Republican Senator Josh Hawley of Missouri announced on Wednesday that he plants to object during Congress’s meeting to count Electoral College votes next week in order to highlight unfounded claims of widespread voter fraud and the role of “Big Tech monopolies” in the election. The move will delay the final confirmation of President-elect Joe Biden’s victory by forcing lawmakers in both chambers of Congress to debate and then vote on the objection. “At the very least, Congress should investigate allegations of voter fraud and adopt measures to secure the integrity of our elections,” the senator said in a statement. “But Congress has so far failed to act.”
In order to raise an objection to the results, a senator and a member of the House must both submit their complaints in writing. While Alabama Rep. Mo Brooks has already indicated that he will object, Hawley is the first Senator to do so. Alabama Senator-elect Tommy Tuberville has said he’s open to objecting as well. It’s virtually impossible for this objection to affect the outcome of the election, but it will require lawmakers to retire to the House and Senate and hold separate debates that will run for no more than two hours. For the objection to succeed, both chambers must approve it with a simple majority vote. Given that Democrats control the House, there’s virtually no chance of that happening.
Nevertheless, President Donald Trump has been publicly and privately pushing Republicans in Congress to lodge objections. Trump and Vice President Mike Pence hosted Brooks and other conservative members of Congress at the White House last week to lay out a strategy for this far-fetched gambit. Since losing the election, Trump has refused to concede and repeatedly spread conspiracy theories that voting machines were rigged and that loads of invalid ballots inexplicably materialized in key swing states to hand Biden a victory. He’s pressured state-level officials to interfere in the electoral process and had his attorney Rudy Giuliani file legal challenges in dozens of courts, which have nearly all been unsuccessful.

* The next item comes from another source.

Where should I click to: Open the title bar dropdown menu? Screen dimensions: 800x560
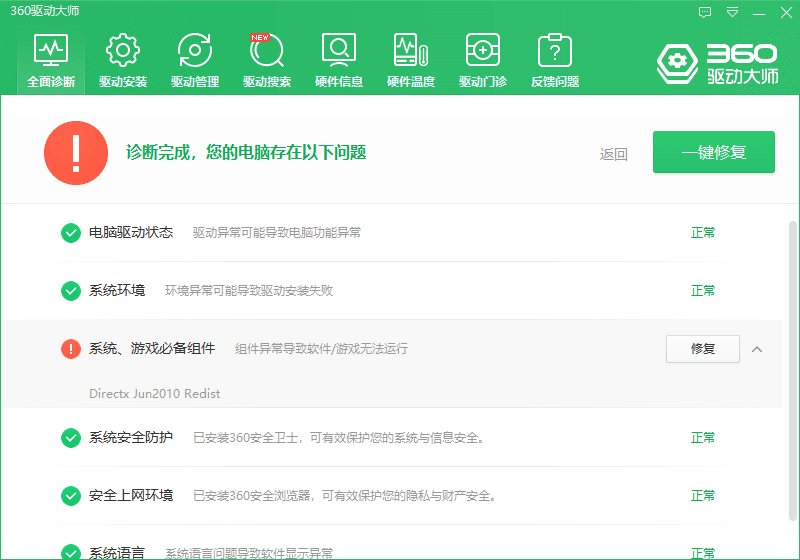732,12
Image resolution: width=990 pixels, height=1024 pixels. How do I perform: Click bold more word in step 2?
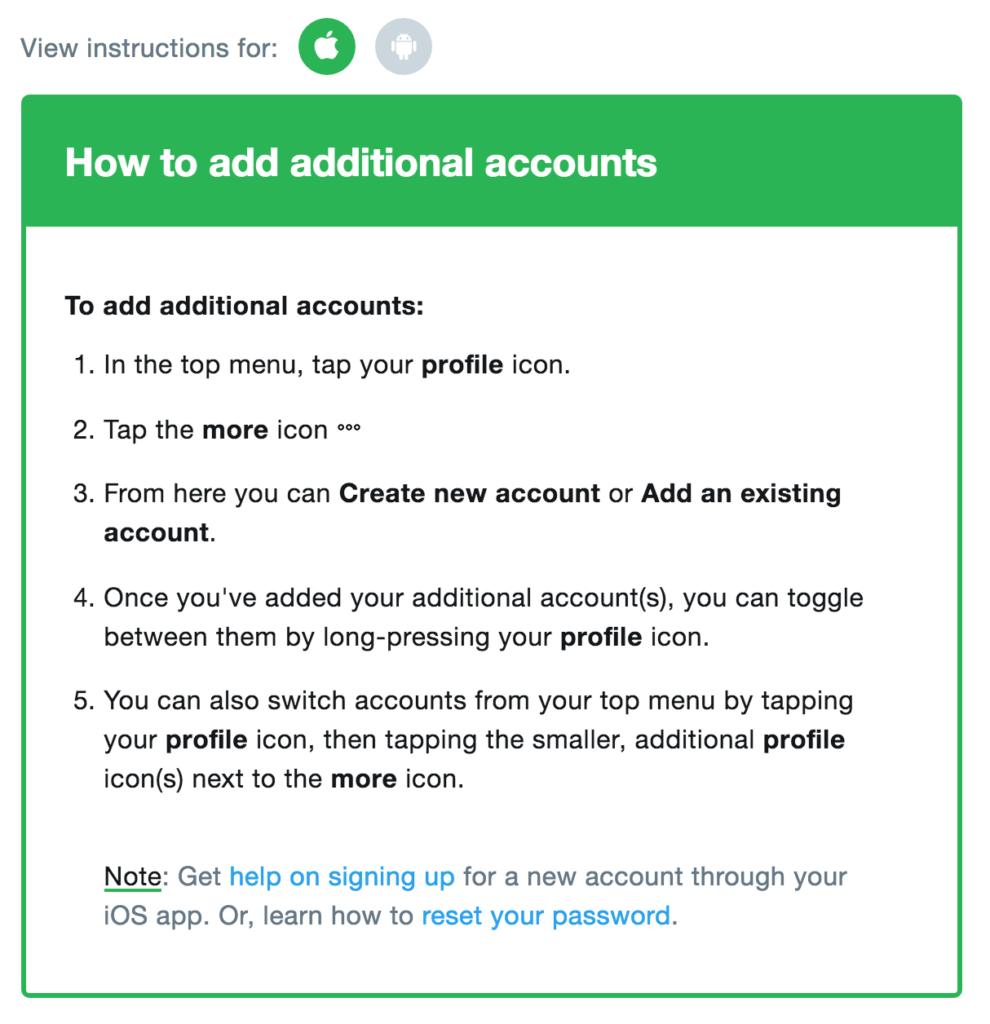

Not everyone in Trump’s party is on board. Voting on Hawley’s objection will put many Republican lawmakers, particularly those in the Senate, in a tight spot. Senate Majority Leader Mitch McConnell advised his colleagues in a mid-December conference call not to raise objections, describing it as a “terrible move,” since it would require Republicans to go on the record in rebuffing Trump’s specious claims of pervasive voter fraud. Hawley, however, is widely expected to be a presidential candidate in 2024, and this move is likely to endear him to Trump’s base.
In order to justify his plans, Hawley cited instances from the 2004 and 2016 elections in which Democrats also objected during the Electoral College vote certification. Following the 2016 election, Democratic Reps. Sheila Jackson Lee of Texas and Barbara Lee of California led an effort in the House to object to Trump’s victory. The effort died when no senators would sign on. The last time there was an actual vote on an objection was after the 2004 election, when former Ohio Rep. Stephanie Tubbs Jones and former California Sen. Barbara Boxer jointly objected to President George W. Bush’s win in Ohio.
Boxer, in an interview with CNN last month, drew a distinction between her motion and the campaign to reverse the 2020 election that Trump and his allies have waged since November. “Our intent was not to overturn the election in any way. Our intent was to focus on voter suppression in Ohio,” she said. “They’re talking about the vote that the presidency was stolen from Donald Trump. It’s not even a close comparison.” During the House session in 2005 to debate her objection, Tubbs Jones similarly said, “This objection does not have at its root, the hope or even the hint of overturning the victory of the president, but it is a necessary timely and appropriate opportunity to review and remedy the most precious process in our democracy.”
Still, it’s evidently enough of a precedent for Hawley. “Democrats in Congress objected during the certification of electoral votes in order to raise concerns about election integrity,” the senator’s statement read. “And they were entitled to do so. But now those of us concerned about the integrity of this election are entitled to do the same.”